── TEXTO FORNECIDO
VEÍCULOS FLEX: MELHOR USAR GASOLINA OU ÁLCOOL? (Parte 14) — SOBREALIMENTAÇÃO (COMPRESSOR E TURBOCOMPRESSOR — CONTINUAÇÃO)


MEDIOCRIDADE ATIVA É UMA MERDA.

Em poucas palavras, a sobrealimentação, principal responsável pelo downsizing dos motores, consiste em forçar a entrada de mais oxigênio na câmara de combustão. Esse efeito pode ser obtido através do aproveitamento dos gases expulsos da câmara no ciclo de descarga (ou seja, usando uma energia que seria desperdiçada) ou “pegando carona” na rotação do virabrequim (através de um sistema de polias e correia que rouba potência do motor para fazer o motor gerar mais potência). Tanto num caso como no outro, propulsores de capacidades cúbicas reduzidas geram mais torque e potência (conforme o ajuste da pressão do compressor, o ganho de potência pode variar de 50% à 300%), consomem menos combustível e poluem menos a atmosfera.

Observação: Ao nível do mar, 23,14% da massa do ar atmosférico é composta de oxigênio. Para conseguirmos mais massa para o mesmo volume de ar, de duas uma: ou reduzimos a temperatura, ou aumentamos a pressão. Reduzir a temperatura de admissão de forma que os ganhos sejam significativos requer um equipamento de grande porte e alto custo. Além disso, temperaturas muito baixas comprometem a vaporização e consequente a homogeneidade da mistura — é isso que acontece com nossos carros nas manhãs frias de inverno, quando o motor demora a “pegar” e engasga até a temperatura normal de funcionamento ser alcançada. Portanto, a solução mais viável é aumentar a pressão, e é aí que entram os compressores. Em linhas gerais, eles comprimem o ar que está sendo admitido e o enviam para os cilindros com maior densidade, permitindo que mais combustível seja injetado e mais potência seja gerada.
────
── LINHAS EXTRAÍDAS
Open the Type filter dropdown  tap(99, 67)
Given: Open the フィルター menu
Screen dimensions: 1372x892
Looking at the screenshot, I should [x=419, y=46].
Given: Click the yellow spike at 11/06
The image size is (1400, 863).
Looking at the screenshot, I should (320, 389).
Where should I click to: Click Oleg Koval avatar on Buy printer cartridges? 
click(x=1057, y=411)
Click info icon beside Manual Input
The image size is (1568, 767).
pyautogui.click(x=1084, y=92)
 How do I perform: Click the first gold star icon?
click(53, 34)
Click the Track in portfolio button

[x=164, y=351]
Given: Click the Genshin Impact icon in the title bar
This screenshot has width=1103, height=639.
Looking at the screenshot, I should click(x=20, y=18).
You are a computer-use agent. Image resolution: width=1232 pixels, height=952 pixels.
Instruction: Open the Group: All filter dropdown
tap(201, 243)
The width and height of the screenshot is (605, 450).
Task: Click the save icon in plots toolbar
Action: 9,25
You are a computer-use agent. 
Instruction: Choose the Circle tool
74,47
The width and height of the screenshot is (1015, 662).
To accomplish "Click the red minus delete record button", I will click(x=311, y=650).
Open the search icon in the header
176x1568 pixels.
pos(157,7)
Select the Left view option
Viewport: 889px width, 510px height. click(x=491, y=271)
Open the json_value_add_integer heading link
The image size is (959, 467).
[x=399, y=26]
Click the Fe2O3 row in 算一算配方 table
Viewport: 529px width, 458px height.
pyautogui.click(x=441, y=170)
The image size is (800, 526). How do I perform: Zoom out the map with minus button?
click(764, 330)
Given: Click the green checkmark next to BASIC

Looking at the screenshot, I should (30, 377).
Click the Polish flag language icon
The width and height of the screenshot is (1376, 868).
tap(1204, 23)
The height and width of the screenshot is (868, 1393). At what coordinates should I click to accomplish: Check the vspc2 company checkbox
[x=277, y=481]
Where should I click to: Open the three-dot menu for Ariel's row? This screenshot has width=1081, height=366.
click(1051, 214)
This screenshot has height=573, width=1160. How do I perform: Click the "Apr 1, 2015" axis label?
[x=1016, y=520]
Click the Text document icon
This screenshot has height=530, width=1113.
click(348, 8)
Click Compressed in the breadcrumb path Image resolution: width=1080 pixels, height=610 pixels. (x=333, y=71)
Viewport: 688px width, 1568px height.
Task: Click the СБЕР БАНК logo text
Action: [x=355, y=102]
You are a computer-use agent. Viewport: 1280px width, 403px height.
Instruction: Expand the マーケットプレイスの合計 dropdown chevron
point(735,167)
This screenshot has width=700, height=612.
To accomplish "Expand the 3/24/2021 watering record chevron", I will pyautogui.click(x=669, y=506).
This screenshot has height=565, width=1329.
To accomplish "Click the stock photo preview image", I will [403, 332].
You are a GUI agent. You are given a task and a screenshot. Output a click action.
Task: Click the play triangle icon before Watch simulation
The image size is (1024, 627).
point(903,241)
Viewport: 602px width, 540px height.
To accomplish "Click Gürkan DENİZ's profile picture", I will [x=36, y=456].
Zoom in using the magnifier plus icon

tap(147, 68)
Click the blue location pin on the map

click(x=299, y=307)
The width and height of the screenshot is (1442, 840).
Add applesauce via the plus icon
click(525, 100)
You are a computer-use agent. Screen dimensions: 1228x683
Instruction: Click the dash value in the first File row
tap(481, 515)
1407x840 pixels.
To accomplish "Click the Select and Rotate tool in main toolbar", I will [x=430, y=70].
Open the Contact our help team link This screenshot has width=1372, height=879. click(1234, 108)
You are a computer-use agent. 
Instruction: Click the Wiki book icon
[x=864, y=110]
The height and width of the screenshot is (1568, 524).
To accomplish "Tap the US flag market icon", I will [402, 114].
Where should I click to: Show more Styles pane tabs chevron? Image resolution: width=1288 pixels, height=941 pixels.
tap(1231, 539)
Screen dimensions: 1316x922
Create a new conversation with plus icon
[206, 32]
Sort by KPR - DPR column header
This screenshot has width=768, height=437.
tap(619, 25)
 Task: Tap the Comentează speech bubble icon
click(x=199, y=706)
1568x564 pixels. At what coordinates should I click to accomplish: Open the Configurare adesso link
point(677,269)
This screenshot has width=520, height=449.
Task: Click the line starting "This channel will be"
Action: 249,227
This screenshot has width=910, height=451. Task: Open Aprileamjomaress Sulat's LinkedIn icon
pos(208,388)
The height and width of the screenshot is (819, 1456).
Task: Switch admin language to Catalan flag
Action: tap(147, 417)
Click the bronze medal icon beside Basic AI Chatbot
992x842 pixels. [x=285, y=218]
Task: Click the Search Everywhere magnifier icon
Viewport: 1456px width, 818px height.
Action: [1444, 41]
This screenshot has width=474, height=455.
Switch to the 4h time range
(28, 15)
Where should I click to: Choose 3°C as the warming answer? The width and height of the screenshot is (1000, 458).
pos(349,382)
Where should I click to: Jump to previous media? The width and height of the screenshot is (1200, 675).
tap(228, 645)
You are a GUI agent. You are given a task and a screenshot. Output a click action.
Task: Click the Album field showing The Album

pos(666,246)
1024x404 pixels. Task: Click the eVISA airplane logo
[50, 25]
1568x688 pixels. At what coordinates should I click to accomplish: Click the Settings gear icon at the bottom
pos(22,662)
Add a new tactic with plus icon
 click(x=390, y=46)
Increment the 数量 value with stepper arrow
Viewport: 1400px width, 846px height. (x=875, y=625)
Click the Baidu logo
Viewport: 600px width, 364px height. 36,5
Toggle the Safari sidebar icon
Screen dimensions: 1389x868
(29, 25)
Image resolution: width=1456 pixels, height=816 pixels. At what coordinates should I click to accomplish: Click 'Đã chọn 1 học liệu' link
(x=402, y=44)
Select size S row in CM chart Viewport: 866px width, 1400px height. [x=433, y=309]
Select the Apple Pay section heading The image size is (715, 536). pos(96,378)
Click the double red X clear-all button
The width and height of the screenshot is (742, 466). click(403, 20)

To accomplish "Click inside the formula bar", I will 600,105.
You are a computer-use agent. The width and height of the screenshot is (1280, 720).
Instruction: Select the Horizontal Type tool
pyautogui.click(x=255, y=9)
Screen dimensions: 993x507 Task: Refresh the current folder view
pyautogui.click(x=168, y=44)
────
__TAREFAS A CUMPRIR__:
1 – Liste todos os valores percentuais que aparecem no texto sobre sobrealimentação.
2 – Repita do texto sobre sobrealimentação o trecho desde "Observação: Ao nível" até "potência seja gerada.".
3 – Responda às perguntas abaixo com base no texto sobre sobrealimentação.
(a) Qual é o principal responsável pelo downsizing dos motores?
(b) O que é necessário para reduzir a temperatura de admissão de forma que os ganhos sejam significativos?
(c) Em que situação o motor dos carros demora a "pegar" e engasga?

__RESULTADOS EM ORDEM__:
1 –
23,14%
50%
300%

2 –
Observação: Ao nível do mar, 23,14% da massa do ar atmosférico é composta de oxigênio. Para conseguirmos mais massa para o mesmo volume de ar, de duas uma: ou reduzimos a temperatura, ou aumentamos a pressão. Reduzir a temperatura de admissão de forma que os ganhos sejam significativos requer um equipamento de grande porte e alto custo. Além disso, temperaturas muito baixas comprometem a vaporização e consequente a homogeneidade da mistura — é isso que acontece com nossos carros nas manhãs frias de inverno, quando o motor demora a “pegar” e engasga até a temperatura normal de funcionamento ser alcançada. Portanto, a solução mais viável é aumentar a pressão, e é aí que entram os compressores. Em linhas gerais, eles comprimem o ar que está sendo admitido e o enviam para os cilindros com maior densidade, permitindo que mais combustível seja injetado e mais potência seja gerada.

3 –
(a) A sobrealimentação.
(b) Um equipamento de grande porte e alto custo.
(c) Nas manhãs frias de inverno, até a temperatura normal de funcionamento ser alcançada.